Liu Li, Tamura Koichiro, Sanderford Maxwell, Gray Vanessa E, Kumar Sudhir
Department of Biomedical Informatics, Arizona State University, Scottsdale Institute for Genomics and Evolutionary Medicine, Temple University, Philadelphila.
Department of Biological Sciences, Tokyo Metropolitan University, Hachioji, Tokyo, Japan.
Mol Biol Evol. 2016 Jan;33(1):245-54. doi: 10.1093/molbev/msv198. Epub 2015 Oct 13.

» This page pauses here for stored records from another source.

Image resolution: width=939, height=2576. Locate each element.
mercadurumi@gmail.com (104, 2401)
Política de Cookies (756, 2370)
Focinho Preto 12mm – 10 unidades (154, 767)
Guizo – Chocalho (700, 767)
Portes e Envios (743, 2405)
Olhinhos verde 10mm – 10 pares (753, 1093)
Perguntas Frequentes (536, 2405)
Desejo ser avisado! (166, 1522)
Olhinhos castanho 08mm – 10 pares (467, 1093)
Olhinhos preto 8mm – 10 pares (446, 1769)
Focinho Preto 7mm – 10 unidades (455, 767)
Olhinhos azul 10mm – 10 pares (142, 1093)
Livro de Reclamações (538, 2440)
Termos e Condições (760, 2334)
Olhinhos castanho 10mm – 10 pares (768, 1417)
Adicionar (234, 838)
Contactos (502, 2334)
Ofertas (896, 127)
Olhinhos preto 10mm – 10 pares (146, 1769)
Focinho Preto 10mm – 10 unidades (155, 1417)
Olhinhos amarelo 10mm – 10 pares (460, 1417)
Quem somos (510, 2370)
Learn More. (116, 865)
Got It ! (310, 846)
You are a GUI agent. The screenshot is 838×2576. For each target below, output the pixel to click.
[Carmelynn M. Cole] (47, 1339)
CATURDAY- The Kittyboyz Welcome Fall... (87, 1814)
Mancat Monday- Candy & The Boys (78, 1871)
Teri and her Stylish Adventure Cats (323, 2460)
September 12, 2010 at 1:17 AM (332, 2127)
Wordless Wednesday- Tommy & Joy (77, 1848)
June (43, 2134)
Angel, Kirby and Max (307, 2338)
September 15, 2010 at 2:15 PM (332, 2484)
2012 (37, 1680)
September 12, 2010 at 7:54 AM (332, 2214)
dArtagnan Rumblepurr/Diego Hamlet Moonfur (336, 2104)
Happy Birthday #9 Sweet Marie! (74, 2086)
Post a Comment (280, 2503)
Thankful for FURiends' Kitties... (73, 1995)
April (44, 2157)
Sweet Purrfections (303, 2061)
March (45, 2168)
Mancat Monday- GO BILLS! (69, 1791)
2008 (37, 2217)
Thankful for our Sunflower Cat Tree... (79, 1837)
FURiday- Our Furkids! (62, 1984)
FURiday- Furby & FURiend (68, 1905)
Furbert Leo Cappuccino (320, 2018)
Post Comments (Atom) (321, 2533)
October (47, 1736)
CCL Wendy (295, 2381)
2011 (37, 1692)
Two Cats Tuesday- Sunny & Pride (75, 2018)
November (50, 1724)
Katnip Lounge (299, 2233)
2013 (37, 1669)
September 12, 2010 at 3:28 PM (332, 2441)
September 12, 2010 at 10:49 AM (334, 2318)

Widespread sequencing efforts are revealing unprecedented amount of genomic variation in populations. Such information is routinely used to derive consensus reference sequences and to infer positions subject to natural selection. Here, we present a new molecular evolutionary method for estimating neutral evolutionary probabilities (EPs) of each amino acid, or nucleotide state at a genomic position without using intraspecific polymorphism data. Because EPs are derived independently of population-level information, they serve as null expectations that can be used to evaluate selective forces on alleles at both polymorphic and monomorphic positions in populations. We applied this method to coding sequences in the human genome and produced a comprehensive evolutionary variome reference for all human proteins. We found that EPs accurately predict neutral and disease-associated alleles. Through an analysis of discordance between allelic EPs and their observed population frequencies, we discovered thousands of novel candidate sites for nonneutral evolution in human proteins. Many of these were validated in a joint analysis of disease-associated variants and population data. The EP method is also directly applicable to the analysis of noncoding sequences and genomic analyses of nonmodel species.
广泛的测序工作正在揭示人群中前所未有的基因组变异数量。此类信息通常用于推导共识参考序列,并推断受自然选择影响的位置。在此,我们提出一种新的分子进化方法,用于估计基因组位置上每个氨基酸或核苷酸状态的中性进化概率(EP),而无需使用种内多态性数据。由于EP是独立于群体水平信息推导得出的,它们可作为零假设期望,用于评估群体中多态和单态位置上等位基因的选择力。我们将此方法应用于人类基因组中的编码序列,并为所有人类蛋白质生成了一个全面的进化变异组参考。我们发现EP能够准确预测中性和疾病相关等位基因。通过分析等位基因EP与其观察到的群体频率之间的不一致性,我们发现了数千个人类蛋白质中非中性进化的新候选位点。其中许多在疾病相关变异和群体数据的联合分析中得到了验证。EP方法也直接适用于非编码序列的分析以及非模式物种的基因组分析。